John pointed out, “Doesn’t make a lot of sense to dig ’em up just to bury ’em again.”
Bob nodded, but added, “Still, I hear they’re planning on going ahead with working the other seven levels this summer. I ain’t a superstitious man by nature, but I’d sure hate to work knowing there was thirty-five men buried. Buried above me. Be like working in someone else’s grave.”
“I know what you mean. I understand that the work’s got to go on, I guess. Does seem like they could put up a marker or something—maybe one that lists all their names.”
“I bet there ain’t anyone in the management that knows all thirty-five names.”
John nodded, then said, “They could find out—”
“If they wanted to,” Bob nodded.
The sound of the train had not completely died away when they heard another sound. It was the sound of bells and it stopped the talk of graves and mine disasters short.
“Little early for Santy Claus, ain’t it?” John quipped.
Bob watched as the source of the sound came from behind the trees. “It’s a sled,” he remarked. It was driving on the right of way and looked to contain two people, a man and a woman.
John knew immediately who they were. When Bob saw that John was upset, he asked who it was. John mumbled something under his breath and replied, “It’s my sister.”
“I didn’t know you had a sister.”
John shrugged and told him, “For a long time I didn’t think I did, either. And now I ain’t sure I want a sister.”

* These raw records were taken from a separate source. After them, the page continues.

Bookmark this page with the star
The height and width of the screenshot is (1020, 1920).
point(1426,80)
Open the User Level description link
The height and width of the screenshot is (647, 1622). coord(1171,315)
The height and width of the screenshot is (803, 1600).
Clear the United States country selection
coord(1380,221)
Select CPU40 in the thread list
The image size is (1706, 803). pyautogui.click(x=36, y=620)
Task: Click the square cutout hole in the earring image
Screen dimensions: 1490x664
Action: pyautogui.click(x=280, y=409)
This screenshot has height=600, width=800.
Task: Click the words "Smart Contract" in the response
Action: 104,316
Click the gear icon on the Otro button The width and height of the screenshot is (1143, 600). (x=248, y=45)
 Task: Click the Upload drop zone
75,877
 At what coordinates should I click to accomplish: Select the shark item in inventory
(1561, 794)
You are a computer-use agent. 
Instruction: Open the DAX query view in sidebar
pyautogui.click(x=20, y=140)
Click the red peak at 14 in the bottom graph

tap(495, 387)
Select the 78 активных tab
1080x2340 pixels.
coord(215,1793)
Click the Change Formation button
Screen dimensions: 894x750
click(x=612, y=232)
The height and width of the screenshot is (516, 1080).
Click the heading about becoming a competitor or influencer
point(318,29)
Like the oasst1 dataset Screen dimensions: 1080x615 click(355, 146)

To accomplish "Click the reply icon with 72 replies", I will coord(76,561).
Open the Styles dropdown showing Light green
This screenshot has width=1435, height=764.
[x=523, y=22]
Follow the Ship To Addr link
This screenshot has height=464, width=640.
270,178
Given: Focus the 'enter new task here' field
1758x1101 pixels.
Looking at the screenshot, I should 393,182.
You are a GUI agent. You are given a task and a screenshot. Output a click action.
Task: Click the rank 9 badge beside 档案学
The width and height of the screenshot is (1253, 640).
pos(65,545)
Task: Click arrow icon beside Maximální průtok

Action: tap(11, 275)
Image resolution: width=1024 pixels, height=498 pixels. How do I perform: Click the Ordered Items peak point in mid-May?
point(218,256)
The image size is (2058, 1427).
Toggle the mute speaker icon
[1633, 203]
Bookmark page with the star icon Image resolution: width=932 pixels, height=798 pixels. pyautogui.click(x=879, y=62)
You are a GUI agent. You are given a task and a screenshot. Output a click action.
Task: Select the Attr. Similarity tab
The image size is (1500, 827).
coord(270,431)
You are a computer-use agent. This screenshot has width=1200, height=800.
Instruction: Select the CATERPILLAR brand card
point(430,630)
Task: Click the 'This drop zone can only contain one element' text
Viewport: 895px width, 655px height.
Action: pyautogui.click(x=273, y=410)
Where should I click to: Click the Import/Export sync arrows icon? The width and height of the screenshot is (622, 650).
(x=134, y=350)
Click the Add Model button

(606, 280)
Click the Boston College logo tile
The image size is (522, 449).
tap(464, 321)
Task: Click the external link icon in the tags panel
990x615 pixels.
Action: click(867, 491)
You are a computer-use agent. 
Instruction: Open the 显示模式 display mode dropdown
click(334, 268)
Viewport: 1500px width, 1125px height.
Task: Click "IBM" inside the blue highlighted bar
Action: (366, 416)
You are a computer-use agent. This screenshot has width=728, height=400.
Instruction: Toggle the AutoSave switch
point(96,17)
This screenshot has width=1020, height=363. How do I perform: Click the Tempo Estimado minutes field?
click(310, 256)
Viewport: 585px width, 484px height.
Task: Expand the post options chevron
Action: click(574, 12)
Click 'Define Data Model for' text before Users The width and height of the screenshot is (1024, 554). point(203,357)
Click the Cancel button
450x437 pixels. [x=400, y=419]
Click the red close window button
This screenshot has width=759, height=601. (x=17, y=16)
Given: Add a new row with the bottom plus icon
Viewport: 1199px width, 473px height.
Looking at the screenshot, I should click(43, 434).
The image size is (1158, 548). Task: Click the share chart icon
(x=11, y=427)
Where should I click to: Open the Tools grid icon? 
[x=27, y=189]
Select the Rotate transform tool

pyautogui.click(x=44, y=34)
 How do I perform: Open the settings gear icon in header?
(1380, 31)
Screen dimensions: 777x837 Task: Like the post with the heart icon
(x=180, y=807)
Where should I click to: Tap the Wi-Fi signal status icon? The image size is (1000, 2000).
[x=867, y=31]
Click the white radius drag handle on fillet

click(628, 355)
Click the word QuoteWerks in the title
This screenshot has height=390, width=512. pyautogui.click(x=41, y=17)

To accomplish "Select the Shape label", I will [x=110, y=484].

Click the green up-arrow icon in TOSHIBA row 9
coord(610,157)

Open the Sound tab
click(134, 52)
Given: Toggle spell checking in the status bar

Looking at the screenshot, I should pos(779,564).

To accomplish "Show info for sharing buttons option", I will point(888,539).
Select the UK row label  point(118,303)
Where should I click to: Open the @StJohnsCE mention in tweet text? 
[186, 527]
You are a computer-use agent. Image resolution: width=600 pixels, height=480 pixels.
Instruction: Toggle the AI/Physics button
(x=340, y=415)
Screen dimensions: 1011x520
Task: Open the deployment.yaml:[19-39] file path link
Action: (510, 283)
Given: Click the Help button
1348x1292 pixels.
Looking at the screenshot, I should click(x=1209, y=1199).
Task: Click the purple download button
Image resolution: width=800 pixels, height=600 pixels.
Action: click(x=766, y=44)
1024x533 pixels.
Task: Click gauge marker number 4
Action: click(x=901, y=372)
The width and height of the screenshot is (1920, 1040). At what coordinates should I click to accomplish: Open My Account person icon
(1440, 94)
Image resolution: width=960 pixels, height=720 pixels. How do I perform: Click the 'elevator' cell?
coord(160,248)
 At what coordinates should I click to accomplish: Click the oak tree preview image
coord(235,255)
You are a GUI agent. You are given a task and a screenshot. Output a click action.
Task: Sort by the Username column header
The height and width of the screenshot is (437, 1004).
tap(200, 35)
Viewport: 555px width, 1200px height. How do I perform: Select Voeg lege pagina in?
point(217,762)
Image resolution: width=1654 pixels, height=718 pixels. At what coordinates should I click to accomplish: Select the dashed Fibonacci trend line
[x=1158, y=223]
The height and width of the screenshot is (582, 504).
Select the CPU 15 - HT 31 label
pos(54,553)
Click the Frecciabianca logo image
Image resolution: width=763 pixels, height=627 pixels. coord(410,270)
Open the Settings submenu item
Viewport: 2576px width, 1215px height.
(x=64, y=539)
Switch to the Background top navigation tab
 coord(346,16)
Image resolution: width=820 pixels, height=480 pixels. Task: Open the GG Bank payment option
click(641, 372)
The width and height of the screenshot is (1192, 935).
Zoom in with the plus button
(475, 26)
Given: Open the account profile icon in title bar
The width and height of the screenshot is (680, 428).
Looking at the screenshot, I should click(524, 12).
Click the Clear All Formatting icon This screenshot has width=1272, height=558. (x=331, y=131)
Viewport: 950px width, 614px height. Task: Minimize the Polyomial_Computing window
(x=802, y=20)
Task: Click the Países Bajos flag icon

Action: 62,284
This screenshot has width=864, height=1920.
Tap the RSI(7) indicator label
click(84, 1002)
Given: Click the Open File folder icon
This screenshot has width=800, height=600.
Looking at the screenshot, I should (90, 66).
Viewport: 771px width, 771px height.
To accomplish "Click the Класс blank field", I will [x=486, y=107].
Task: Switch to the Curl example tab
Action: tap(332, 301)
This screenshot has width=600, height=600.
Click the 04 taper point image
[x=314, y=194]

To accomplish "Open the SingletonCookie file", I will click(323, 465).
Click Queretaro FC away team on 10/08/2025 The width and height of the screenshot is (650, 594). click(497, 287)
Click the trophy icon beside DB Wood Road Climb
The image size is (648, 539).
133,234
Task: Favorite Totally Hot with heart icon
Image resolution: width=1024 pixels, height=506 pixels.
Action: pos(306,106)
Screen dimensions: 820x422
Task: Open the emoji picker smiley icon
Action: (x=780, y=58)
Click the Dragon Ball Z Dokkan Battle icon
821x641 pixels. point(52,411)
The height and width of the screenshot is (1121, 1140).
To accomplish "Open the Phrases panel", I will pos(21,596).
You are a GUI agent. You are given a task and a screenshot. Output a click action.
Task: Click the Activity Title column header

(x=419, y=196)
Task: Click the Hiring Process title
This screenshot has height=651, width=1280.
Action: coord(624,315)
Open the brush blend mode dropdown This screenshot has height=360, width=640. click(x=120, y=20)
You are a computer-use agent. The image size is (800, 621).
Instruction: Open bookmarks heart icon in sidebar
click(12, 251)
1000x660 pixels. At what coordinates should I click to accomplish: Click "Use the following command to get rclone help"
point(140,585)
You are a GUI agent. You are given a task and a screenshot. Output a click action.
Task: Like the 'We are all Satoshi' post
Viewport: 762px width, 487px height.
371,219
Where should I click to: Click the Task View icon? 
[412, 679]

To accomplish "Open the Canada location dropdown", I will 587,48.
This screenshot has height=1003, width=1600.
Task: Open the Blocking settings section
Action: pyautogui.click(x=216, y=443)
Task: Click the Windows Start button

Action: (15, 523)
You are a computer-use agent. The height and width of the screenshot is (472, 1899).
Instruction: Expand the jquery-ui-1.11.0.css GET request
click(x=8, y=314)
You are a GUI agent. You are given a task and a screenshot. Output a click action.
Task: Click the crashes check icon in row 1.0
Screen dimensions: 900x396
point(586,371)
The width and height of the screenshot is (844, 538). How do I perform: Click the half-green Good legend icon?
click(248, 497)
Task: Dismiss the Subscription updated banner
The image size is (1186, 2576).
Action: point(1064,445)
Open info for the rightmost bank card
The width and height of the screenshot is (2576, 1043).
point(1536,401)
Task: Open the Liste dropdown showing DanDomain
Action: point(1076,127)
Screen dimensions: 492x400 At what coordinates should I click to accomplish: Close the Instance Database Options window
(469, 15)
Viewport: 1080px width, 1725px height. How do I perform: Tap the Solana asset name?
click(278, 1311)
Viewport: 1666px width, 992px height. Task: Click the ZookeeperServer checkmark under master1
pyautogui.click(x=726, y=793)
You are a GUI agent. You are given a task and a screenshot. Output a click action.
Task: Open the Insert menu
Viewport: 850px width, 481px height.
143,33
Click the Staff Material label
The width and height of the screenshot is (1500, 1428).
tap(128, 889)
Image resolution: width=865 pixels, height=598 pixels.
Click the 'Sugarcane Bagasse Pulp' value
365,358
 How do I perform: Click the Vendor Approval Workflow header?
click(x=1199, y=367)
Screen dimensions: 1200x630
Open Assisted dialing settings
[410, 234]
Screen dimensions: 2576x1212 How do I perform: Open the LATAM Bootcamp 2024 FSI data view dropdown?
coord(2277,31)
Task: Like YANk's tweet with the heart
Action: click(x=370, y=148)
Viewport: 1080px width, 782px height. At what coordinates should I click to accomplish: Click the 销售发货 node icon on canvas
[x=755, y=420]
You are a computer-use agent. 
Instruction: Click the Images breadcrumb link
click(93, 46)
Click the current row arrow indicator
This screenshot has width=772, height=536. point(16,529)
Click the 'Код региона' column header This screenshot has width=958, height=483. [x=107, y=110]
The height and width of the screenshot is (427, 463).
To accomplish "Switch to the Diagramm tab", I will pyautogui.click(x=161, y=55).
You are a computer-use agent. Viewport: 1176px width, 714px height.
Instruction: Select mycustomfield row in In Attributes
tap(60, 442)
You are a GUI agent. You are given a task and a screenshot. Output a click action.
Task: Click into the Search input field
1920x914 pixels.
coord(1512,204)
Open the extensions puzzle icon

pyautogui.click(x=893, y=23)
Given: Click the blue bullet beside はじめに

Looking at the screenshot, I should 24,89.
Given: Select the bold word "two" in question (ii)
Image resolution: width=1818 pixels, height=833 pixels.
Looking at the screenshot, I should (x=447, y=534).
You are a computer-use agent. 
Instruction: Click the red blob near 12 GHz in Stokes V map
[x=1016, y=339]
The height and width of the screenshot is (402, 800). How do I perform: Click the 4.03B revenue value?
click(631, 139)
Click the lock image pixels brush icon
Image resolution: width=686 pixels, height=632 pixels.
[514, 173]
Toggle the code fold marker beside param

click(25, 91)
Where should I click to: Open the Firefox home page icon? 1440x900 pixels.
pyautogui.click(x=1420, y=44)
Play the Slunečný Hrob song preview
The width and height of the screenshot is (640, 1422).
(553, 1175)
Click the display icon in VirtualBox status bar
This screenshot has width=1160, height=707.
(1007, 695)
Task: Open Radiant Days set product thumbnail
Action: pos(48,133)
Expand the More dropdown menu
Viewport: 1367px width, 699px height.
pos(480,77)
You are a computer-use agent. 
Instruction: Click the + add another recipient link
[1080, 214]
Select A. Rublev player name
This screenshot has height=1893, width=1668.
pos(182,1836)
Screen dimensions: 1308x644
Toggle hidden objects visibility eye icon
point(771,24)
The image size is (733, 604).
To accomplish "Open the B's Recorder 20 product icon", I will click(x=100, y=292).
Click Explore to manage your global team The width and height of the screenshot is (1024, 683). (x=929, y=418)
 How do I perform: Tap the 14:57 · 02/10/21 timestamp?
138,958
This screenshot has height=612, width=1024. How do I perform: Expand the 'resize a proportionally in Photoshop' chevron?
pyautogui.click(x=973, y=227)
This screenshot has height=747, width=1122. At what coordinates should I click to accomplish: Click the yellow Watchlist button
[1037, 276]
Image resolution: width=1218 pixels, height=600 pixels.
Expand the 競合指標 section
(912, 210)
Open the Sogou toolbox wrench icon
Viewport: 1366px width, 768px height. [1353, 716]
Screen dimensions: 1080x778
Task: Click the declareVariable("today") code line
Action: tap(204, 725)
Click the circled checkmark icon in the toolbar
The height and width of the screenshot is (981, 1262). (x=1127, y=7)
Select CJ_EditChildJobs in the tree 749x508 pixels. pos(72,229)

The sleigh pulled up near the pond and Alvis helped his wife down. She was bundled up like an Eskimo and moving about was no easy task. She maintained her characteristic grace, though. To John, the grace just irritated him, and he wasn’t sure he wanted to put voice to why.
“Hello John,” she offered cordially.
With no feeling in his voice, he replied, “Howdy.”
Undaunted, she continued, “John, you didn’t meet my husband yesterday. This is Alvis McClory.”
“Pleased to meet you,” John told him, though he seemed more indifferent than pleased. He introduced Bob and they all shook hands. “I’ve heard a lot about you,” John said to Alvis.
“Good, I hope,” Alvis laughed, an affected laugh but a well-intended one, nonetheless.
Bob excused himself and headed for the barn. The icy breath was only the first clue he saw that made him not want to be around this little family discussion. John’s breath wasn’t as icy as his attitude. Bob knew John well enough to respect his feelings in any matter, but also knew that families had a way of bringing out the best and the worst in any man. Besides, between the snow and the high altitude, he could hear whatever was said from the barn anyway.
Clarice said, trying to put as much warmth into her voice as possible, “We saw one of your hands in town. Cleave, I believe it was. He said you’d be out here.”
“Thanks, Cleave,” John muttered.
Clarice looked around and said with admiration, “This sure is a beautiful place you own, John.” The mountains were covered in snow and it really was a wonderland—especially to someone from the flatlands of Texas.
“Part owner,” John corrected her. “I only own a third.”
Alvis, speaking for the first time, said, “But the people I’ve talked to in town say you’re the driving force behind this ranch. They say without you the You’ll See would have been sold and broken up years ago.”
“I doubt that. Whose to say what might have been?”
“How much land do you have here?” Alvis asked.
“About eight hundred and sixty acres. ‘Course, some of it’s not good for anything because it’s on the side of that mountain, yonder. Couldn’t raise horses there unless they all had shorter legs on one side than the other.”
“You own your own mountain?” Clarice asked in amazement.
“Mostly, yeah. There’s some mining claims on the far side but no body works them anymore. Dry hole, as they say. Odd how one mountain’ll have gold and the one next to it won’t.” He took his pick and began knocking holes in the ice. “So, what did you come out here for?”
“We need to talk,” Clarice replied seriously.
She sighed heavily, then began, “I need to apologize.”
He looked up at her, then went back to picking away. The hole was actually big enough by now, but he needed something to do. Something other than look at her because she was looking really sincere and he was afraid he would forget what she had done and start believing her.
Continuing, “You never knew why I ran away, did you?” He shook his head, so she continued, “I ran away because of our father.”
John didn’t look up, but the painful memories came back. He remembered their father coming home in a drunken stupor and taking them to task for everything. John himself, or James, rather, had taken more than a few beatings. And he had watched in horror as his father beat their mother.
“I put up with it as long as I could, John. Mother always told me he didn’t mean it and that he would change one day. And when he sobered up, he’d come to me and cry and beg my forgiveness. When I got about fourteen I was big enough to fight him off. Or at least fast enough to get away. And he wasn’t a strong man; he was a weak, sniveling coward. Maybe that’s why he acted like he did. He couldn’t prove himself a man to anyone else, so he did it to us—the only way he knew how.” She shook her head of the line of thought and added, “He laid off me then.
“I moved to Fort Worth when I turned eighteen. Do you remember that? You were so little.”
John nodded and said, “I remember you coming back and visiting Ma and me from time to time. I always thought it was coincidence that you never came while Pa was there.”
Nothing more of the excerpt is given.